------ Task input

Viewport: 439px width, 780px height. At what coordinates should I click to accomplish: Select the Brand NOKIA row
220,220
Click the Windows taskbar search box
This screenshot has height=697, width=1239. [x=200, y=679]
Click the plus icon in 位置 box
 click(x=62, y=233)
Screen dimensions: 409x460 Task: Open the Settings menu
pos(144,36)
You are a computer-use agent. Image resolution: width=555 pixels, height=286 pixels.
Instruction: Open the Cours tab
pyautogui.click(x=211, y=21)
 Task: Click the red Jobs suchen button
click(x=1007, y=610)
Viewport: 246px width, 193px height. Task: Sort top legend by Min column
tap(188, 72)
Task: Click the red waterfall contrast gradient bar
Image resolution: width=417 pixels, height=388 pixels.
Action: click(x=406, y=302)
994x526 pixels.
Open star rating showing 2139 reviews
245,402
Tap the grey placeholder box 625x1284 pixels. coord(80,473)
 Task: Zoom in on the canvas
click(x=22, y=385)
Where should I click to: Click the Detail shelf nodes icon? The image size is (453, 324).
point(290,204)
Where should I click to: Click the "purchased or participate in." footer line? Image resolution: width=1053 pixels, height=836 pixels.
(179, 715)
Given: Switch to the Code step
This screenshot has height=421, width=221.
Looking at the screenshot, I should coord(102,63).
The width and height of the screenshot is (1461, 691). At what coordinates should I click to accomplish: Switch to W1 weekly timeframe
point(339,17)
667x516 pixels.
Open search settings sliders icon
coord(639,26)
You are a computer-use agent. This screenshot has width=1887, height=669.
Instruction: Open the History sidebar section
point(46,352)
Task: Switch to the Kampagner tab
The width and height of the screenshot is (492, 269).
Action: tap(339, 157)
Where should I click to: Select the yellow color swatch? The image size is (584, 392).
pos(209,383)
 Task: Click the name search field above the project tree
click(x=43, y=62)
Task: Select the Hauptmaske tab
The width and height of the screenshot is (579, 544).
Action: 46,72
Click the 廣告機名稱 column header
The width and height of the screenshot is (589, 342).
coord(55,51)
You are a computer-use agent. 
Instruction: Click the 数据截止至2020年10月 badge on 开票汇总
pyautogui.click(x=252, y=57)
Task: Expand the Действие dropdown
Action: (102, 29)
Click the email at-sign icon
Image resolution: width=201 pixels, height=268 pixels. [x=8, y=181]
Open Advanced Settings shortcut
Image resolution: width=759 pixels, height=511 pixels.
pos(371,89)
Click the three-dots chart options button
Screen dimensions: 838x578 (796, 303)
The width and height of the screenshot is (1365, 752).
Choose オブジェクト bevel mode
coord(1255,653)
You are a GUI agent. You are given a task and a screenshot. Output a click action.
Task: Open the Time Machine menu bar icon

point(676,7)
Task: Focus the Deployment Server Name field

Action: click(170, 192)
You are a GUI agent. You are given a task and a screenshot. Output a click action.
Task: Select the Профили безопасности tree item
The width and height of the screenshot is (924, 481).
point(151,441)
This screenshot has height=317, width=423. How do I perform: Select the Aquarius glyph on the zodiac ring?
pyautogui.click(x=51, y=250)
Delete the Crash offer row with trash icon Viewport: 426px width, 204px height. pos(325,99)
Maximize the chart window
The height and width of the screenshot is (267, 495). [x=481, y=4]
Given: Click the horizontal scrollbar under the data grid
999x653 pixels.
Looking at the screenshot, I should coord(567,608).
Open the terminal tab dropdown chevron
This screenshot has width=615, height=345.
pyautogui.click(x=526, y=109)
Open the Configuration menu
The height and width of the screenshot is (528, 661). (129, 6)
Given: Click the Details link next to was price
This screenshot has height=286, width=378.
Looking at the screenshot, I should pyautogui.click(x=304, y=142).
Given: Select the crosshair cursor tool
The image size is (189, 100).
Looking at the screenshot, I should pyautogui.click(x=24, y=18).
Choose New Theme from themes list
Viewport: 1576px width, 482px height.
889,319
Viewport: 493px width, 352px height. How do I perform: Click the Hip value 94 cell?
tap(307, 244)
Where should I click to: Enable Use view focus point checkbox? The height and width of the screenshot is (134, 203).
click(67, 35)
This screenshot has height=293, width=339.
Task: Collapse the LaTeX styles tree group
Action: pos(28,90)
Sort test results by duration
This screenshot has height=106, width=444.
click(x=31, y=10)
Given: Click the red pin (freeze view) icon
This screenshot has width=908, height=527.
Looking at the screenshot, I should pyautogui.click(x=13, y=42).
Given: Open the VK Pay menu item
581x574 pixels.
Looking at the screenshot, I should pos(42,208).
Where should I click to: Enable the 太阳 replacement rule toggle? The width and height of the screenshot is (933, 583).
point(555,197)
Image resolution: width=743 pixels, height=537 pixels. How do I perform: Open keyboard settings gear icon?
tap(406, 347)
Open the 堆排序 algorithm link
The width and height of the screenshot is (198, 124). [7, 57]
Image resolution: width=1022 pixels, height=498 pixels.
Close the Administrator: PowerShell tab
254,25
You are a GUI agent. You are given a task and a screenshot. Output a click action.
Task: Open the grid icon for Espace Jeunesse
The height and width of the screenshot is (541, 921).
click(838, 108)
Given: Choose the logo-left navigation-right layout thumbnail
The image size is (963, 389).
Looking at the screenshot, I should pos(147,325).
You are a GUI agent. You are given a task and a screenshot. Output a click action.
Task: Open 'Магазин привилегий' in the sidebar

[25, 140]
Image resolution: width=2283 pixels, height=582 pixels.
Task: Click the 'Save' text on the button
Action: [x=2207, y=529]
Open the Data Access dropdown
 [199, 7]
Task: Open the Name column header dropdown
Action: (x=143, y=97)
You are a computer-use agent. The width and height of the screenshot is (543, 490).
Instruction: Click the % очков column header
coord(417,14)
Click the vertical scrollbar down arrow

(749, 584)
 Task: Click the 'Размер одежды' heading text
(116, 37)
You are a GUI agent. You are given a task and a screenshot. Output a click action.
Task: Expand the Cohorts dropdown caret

------------

Work instructions: Your response must repeat the entries above exactly, in full.

Exercise output:
Viewport: 439px width, 780px height. At what coordinates should I click to accomplish: Select the Brand NOKIA row
220,220
Click the Windows taskbar search box
This screenshot has height=697, width=1239. [x=200, y=679]
Click the plus icon in 位置 box
 click(x=62, y=233)
Screen dimensions: 409x460 Task: Open the Settings menu
pos(144,36)
You are a computer-use agent. Image resolution: width=555 pixels, height=286 pixels.
Instruction: Open the Cours tab
pyautogui.click(x=211, y=21)
 Task: Click the red Jobs suchen button
click(x=1007, y=610)
Viewport: 246px width, 193px height. Task: Sort top legend by Min column
tap(188, 72)
Task: Click the red waterfall contrast gradient bar
Image resolution: width=417 pixels, height=388 pixels.
Action: click(x=406, y=302)
994x526 pixels.
Open star rating showing 2139 reviews
245,402
Tap the grey placeholder box 625x1284 pixels. coord(80,473)
 Task: Zoom in on the canvas
click(x=22, y=385)
Where should I click to: Click the Detail shelf nodes icon? The image size is (453, 324).
point(290,204)
Where should I click to: Click the "purchased or participate in." footer line? Image resolution: width=1053 pixels, height=836 pixels.
(179, 715)
Given: Switch to the Code step
This screenshot has height=421, width=221.
Looking at the screenshot, I should coord(102,63).
The width and height of the screenshot is (1461, 691). At what coordinates should I click to accomplish: Switch to W1 weekly timeframe
point(339,17)
667x516 pixels.
Open search settings sliders icon
coord(639,26)
You are a computer-use agent. This screenshot has width=1887, height=669.
Instruction: Open the History sidebar section
point(46,352)
Task: Switch to the Kampagner tab
The width and height of the screenshot is (492, 269).
Action: tap(339, 157)
Where should I click to: Select the yellow color swatch? The image size is (584, 392).
pos(209,383)
 Task: Click the name search field above the project tree
click(x=43, y=62)
Task: Select the Hauptmaske tab
The width and height of the screenshot is (579, 544).
Action: 46,72
Click the 廣告機名稱 column header
The width and height of the screenshot is (589, 342).
coord(55,51)
You are a computer-use agent. 
Instruction: Click the 数据截止至2020年10月 badge on 开票汇总
pyautogui.click(x=252, y=57)
Task: Expand the Действие dropdown
Action: (102, 29)
Click the email at-sign icon
Image resolution: width=201 pixels, height=268 pixels. [x=8, y=181]
Open Advanced Settings shortcut
Image resolution: width=759 pixels, height=511 pixels.
pos(371,89)
Click the three-dots chart options button
Screen dimensions: 838x578 (796, 303)
The width and height of the screenshot is (1365, 752).
Choose オブジェクト bevel mode
coord(1255,653)
You are a GUI agent. You are given a task and a screenshot. Output a click action.
Task: Open the Time Machine menu bar icon

point(676,7)
Task: Focus the Deployment Server Name field

Action: click(170, 192)
You are a GUI agent. You are given a task and a screenshot. Output a click action.
Task: Select the Профили безопасности tree item
The width and height of the screenshot is (924, 481).
point(151,441)
This screenshot has height=317, width=423. How do I perform: Select the Aquarius glyph on the zodiac ring?
pyautogui.click(x=51, y=250)
Delete the Crash offer row with trash icon Viewport: 426px width, 204px height. pos(325,99)
Maximize the chart window
The height and width of the screenshot is (267, 495). [x=481, y=4]
Given: Click the horizontal scrollbar under the data grid
999x653 pixels.
Looking at the screenshot, I should coord(567,608).
Open the terminal tab dropdown chevron
This screenshot has width=615, height=345.
pyautogui.click(x=526, y=109)
Open the Configuration menu
The height and width of the screenshot is (528, 661). (129, 6)
Given: Click the Details link next to was price
This screenshot has height=286, width=378.
Looking at the screenshot, I should pyautogui.click(x=304, y=142).
Given: Select the crosshair cursor tool
The image size is (189, 100).
Looking at the screenshot, I should pyautogui.click(x=24, y=18).
Choose New Theme from themes list
Viewport: 1576px width, 482px height.
889,319
Viewport: 493px width, 352px height. How do I perform: Click the Hip value 94 cell?
tap(307, 244)
Where should I click to: Enable Use view focus point checkbox? The height and width of the screenshot is (134, 203).
click(67, 35)
This screenshot has height=293, width=339.
Task: Collapse the LaTeX styles tree group
Action: pos(28,90)
Sort test results by duration
This screenshot has height=106, width=444.
click(x=31, y=10)
Given: Click the red pin (freeze view) icon
This screenshot has width=908, height=527.
Looking at the screenshot, I should pyautogui.click(x=13, y=42).
Given: Open the VK Pay menu item
581x574 pixels.
Looking at the screenshot, I should pos(42,208).
Where should I click to: Enable the 太阳 replacement rule toggle? The width and height of the screenshot is (933, 583).
point(555,197)
Image resolution: width=743 pixels, height=537 pixels. How do I perform: Open keyboard settings gear icon?
tap(406, 347)
Open the 堆排序 algorithm link
The width and height of the screenshot is (198, 124). [7, 57]
Image resolution: width=1022 pixels, height=498 pixels.
Close the Administrator: PowerShell tab
254,25
You are a GUI agent. You are given a task and a screenshot. Output a click action.
Task: Open the grid icon for Espace Jeunesse
The height and width of the screenshot is (541, 921).
click(838, 108)
Given: Choose the logo-left navigation-right layout thumbnail
The image size is (963, 389).
Looking at the screenshot, I should pos(147,325).
You are a GUI agent. You are given a task and a screenshot. Output a click action.
Task: Open 'Магазин привилегий' in the sidebar

[25, 140]
Image resolution: width=2283 pixels, height=582 pixels.
Task: Click the 'Save' text on the button
Action: [x=2207, y=529]
Open the Data Access dropdown
 [199, 7]
Task: Open the Name column header dropdown
Action: (x=143, y=97)
You are a computer-use agent. The width and height of the screenshot is (543, 490).
Instruction: Click the % очков column header
coord(417,14)
Click the vertical scrollbar down arrow

(749, 584)
 Task: Click the 'Размер одежды' heading text
(116, 37)
You are a GUI agent. You are given a task and a screenshot. Output a click action.
Task: Expand the Cohorts dropdown caret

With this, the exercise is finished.